What I saw at two
performances of the White Box Project on
September 10th and 24th was this: the spontaneous creation
of a social organism. A kinetic organism, sustained by relations of mutual
trust, co-operation, interest, respect, enthusiasm and collaboration. These
relations were carefully choreographed by deceptively simple-looking forms. From what I
remember of the 24th September performance, some of these forms were: speaking quietly,
speaking with a raised voice, walking along
a fixed route between two walls at an increasing speed whilst talking, lying
down gravely flat and straight, assembling in attentive circles around supine
performers, shuffling along the perimeter of the courtyard, walking or running
around it in switching directions—and so on.

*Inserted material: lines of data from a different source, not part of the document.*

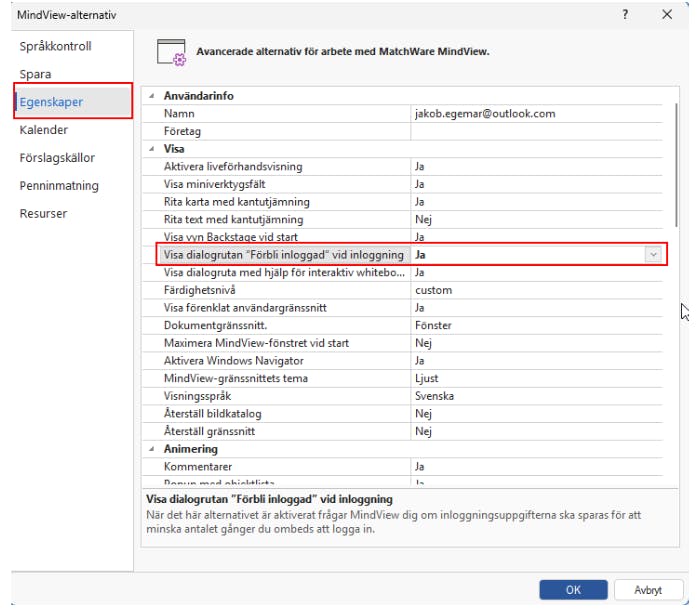The height and width of the screenshot is (611, 697).
Task: Close the MindView-alternativ dialog
Action: point(667,15)
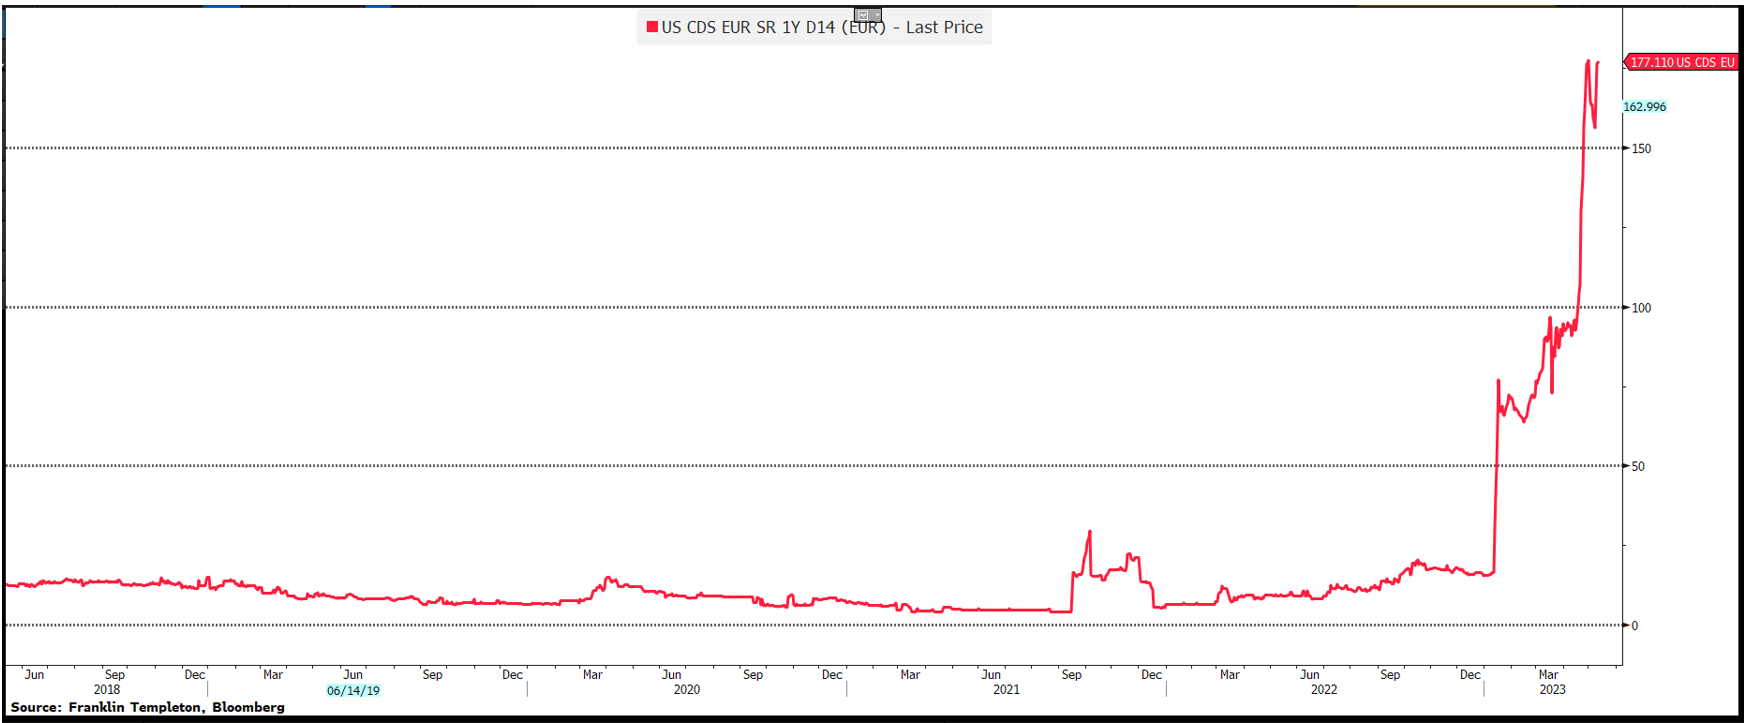1744x723 pixels.
Task: Click the highest peak of the red line
Action: pos(1587,62)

I think an exhaustive and ordered
list is worth making—it would be part of the archive—though here is perhaps not
the place to attempt it. Nevertheless I want to point to the subtle complexity
of this performance’s logic, its accurate execution by a group of skilled lead
performers and its deft development in response to the thoughts of public
collaborators over a number of weeks.
I
think the White Box Project is a
critical, social work of art. It flexes, tests itself, experiments, makes room
for change, and accepts the incompleteness of process. It takes the social
conventions of the proscenium theater—the passive / active, consumer /
consumed, work / leisure divide between performers and audience—and asks
everyone to reinterpret their roles. It does this testingly through a
vocabulary of movement which was just about within the bounds of decency and
permissibility tolerated, at least, by the participants of the two performances
I saw. The forms of group movement offered by the piece created a small self-elected
society in which it was, for the half hour duration of the work, normal to
participate democratically. This sense of normalness was partly created by the
few who acted differently: especially by those who participated with an
individual expressiveness over and above the norm. In the two performances I
saw two individuals stood out as abnormally interesting personae—for their
self-fashioning and investiture as much as their actions and speech. But there
were also those who opted out and whose position was uncertain, ambiguous,
potentially a bit divisive. They were attracted especially to the security of
corners.
Did
the willingness of most people to participate speak to a basic shared desire to
enter into relations—sometimes with only vague associations attached—with each
other? Was there a sort of latent collaborative spirit waiting under the cover
of conversing friendship groups and lone individuals in a courtyard in
Williamsburg? A collaborative spirit that basically desired a form to express
itself? And a spirit that found—perhaps with a little tentative persuasion—just
such a form in the choreography of the White
Box Project?
I
think so. I think what the choreography unfolded was the organic shape of a
shared class identity. I think the choreography described the limits within
which a public desired to know itself, to incorporate others and to experience
this feeling of incorporation and its possibilities for action.
Some
more of the choreography: screaming all together at the top of everybody’s
voice, kneeling at a touch upon the shoulder, assembling in groups along
opposing walls and moving in formation towards an opposite group. Do these
shared choreographic forms represent essential ways in which humans experience
their co-operative relations with one another? Or do they represent a crowd in
Williamsburg, in evenings in September, a crowd with histories, money, tastes,
beliefs, desires, looks, fears, bodies, names? In short, I think, the White Box Project asks: What does it
look like when these people say ‘us’?